Crossing the Helmand

Brian M Downing 

Last week US forces launched an offensive in the southern Afghan province of Helmand.  The four thousand troops involved, mostly marines, constitute one of the largest operations of the war and signal the beginning of a new chapter in the conflict.

The goals are ambitious.  The campaign first seeks to drive the Taliban out of the region then begin a counterinsurgency program – providing services to the local population to win them over to the government side.  The offensive likely also seeks to disrupt the opium trade in Helmand, which provides revenue to the Taliban, and to throw the Taliban off balance so as to limit a wave of attacks aimed at disrupting elections on August 20th.

Two potential problems might come to mind.  First, though the scale of the operation is smaller than the big operations of the Vietnam War, it may be sufficient to cause dismay among the indigenous populace, many of whom are ambivalent about the Taliban but who will blame US troops for bringing war to their districts, thereby bolstering support for the Taliban – the “accidental guerrilla” dynamic identified by David Kilcullen.

Second, counterinsurgency doctrine calls for beginning in “easy” districts, where insurgent support is relatively weak and government control relatively strong.  From there, having benefited from a learning curve, counterinsurgency ops will spread out into adjacent areas or begin in tougher areas.  The present operation has ignored that tenet and chosen to begin in a Taliban stronghold.

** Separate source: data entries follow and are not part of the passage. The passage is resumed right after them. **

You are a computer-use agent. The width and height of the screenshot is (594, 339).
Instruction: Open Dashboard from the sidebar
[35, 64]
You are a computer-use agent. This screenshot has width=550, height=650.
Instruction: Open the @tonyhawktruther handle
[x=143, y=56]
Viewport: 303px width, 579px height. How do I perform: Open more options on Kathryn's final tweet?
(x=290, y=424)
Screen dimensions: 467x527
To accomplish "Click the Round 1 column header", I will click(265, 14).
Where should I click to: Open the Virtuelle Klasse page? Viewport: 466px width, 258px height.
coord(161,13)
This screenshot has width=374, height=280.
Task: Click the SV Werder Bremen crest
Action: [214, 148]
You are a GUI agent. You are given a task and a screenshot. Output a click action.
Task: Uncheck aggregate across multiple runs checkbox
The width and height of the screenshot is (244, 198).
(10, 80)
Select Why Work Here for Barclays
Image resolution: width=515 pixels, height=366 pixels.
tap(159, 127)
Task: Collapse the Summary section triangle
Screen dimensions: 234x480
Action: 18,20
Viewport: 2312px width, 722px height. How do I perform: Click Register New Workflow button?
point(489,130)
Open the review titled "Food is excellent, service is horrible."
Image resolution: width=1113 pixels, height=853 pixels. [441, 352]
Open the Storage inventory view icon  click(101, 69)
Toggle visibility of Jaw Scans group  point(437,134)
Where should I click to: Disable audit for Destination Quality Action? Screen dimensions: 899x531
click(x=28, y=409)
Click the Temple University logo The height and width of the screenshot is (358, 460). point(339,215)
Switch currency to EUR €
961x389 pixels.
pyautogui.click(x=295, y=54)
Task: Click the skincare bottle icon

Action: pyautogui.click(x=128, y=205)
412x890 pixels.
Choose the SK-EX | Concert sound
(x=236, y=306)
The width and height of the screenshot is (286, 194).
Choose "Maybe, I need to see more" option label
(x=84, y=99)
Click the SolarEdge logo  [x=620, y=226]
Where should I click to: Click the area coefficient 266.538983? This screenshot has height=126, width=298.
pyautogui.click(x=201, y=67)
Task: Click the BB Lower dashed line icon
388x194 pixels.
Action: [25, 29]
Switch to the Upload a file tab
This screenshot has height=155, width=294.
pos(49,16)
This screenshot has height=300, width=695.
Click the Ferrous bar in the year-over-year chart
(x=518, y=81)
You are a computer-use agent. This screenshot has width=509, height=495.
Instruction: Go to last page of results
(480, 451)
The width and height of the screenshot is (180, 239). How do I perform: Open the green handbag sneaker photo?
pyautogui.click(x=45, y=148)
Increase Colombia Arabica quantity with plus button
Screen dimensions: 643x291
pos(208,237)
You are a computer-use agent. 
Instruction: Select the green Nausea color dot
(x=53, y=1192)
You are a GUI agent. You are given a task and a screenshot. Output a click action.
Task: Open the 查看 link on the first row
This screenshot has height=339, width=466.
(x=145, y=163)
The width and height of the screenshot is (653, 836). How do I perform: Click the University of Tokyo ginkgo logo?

Perhaps geography trumped doctrine in choosing Helmand to begin the counterinsurgency.  It is relatively flat compared to Kandahar, Paktia, and Kunar, where mountainsides afford insurgents formidable positions to rain fire on supply lines and helicopter-borne reaction forces.  Accordingly, resupply and responding to Taliban attacks in strength will be less arduous in Helmand.

Thus far, engagements have been few and brief, though recent reports indicate stiffening resistance in some places.  It is unclear if the Taliban have vanished into the population or headed for defensible positions.  No one can think they will write off Helmand and concentrate on Kandahar and other strong points.

The experience of other insurgencies offer several tactics to the Taliban.  Among them will be interdiction of supplies coming to forward operating bases in the province.  This can be done through ambushes and IEDs – the latter having become a tactic of choice by the Taliban since their costly efforts at large-scale operations in 2007.

The dispersal of US units into small fire bases and checkpoints offer attractive targets for a few dozen or so Taliban fighters whose fellow guerrillas will set ambushes for relief forces.  Furthermore, the Taliban might attack in numerous districts across the country, to pressure the US to withdraw troops from Helmand and to disrupt the August elections.

Foremost in the Taliban response will be disruption of counterinsurgency efforts.  Insurgents will seek to assassinate elders and others deemed to be collaborating with US forces; attack newly founded local forces before they can coalesce into effective fighting forces; and destroy logistical centers that store equipment tagged for local development programs.  And in every engagement, the Taliban will seek to ensure that the US forces inflict casualties on civilians.

Failing to thwart the counterinsurgency program in Helmand, the Taliban may well face desertions from the numerous part-timers who flesh out their fighting forces, and also the threat of shifting local support in the face of an agency whose resources are foreign but virtually limitless.  Helmand will be a test of Pashtun amenability to counterinsurgency.  Will they respond to government services and participate in security forces, or has the province become too closely attached to the Taliban over the years? The forces are in place and the stakes are clear to all.  The die has been cast, in Helmand.